Schrödinger is driving on the highway and he’s speeding, and a cop stops him and searches his car, and says, ‘Did you know you have a dead cat in your trunk?’ He says, ‘Well I do now.’”A Mensa member in Reno
All joking aside, this article by Eve Peyser is a somewhat quick read (depending on your IQ?) that illuminates one corner of the IQ debate, which remains a mainstay of the testing debate alternately simmering and scorching for over fifty years as noted here
We covered the controversy of claims that IQ is primarily determined by genetics in one of our 31 January posts
My own personal history of IQ was that guidance counselors used it at my high school, St. Peter’s Prep in Jersey City, but I do not recall taking the test. As was often the case in my blotchy academic career, the session provided another occasion to tell me of my unfulfilled potential and inveterate laziness. At college, a walk through the lobby of my freshman dorm, Jasper Hall, one evening afforded a glimpse into a Mensa meeting in progress in the lounge. One peek proved sufficient to keep me walking upstairs to catch Star Trek with the rest of the underachievers.

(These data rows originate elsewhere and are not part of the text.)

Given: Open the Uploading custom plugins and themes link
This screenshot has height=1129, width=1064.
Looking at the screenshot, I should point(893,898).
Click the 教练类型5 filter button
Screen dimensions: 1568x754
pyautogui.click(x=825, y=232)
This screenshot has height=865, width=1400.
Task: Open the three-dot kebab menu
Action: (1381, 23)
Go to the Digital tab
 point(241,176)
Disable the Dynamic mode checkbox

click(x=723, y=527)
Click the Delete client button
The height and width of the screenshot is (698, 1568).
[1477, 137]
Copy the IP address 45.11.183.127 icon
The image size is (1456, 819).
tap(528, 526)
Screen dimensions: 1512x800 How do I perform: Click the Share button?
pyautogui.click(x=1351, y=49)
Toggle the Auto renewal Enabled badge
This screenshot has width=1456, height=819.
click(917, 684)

Our mantra of ‘Not tests but for learning’ must allow for a few exceptions and diagnosis of learning differences meets the criterion. As Peyser points out Alfred Binet “invented the IQ test in 1904 to identify which children were struggling in school so they could receive extra tutoring. As oncologist and writer Siddhartha Mukherjee explained in an episode of Radiolab, Binet didn’t want IQ to be the defining measure of anyone’s existence, labeling that practice “brutal pessimism.””
When it comes to IQ tests, I’m with Binet, and when it comes to Mensa, I’m with Groucho Marx:
Because I don’t want to belong to any club that would have me as a member!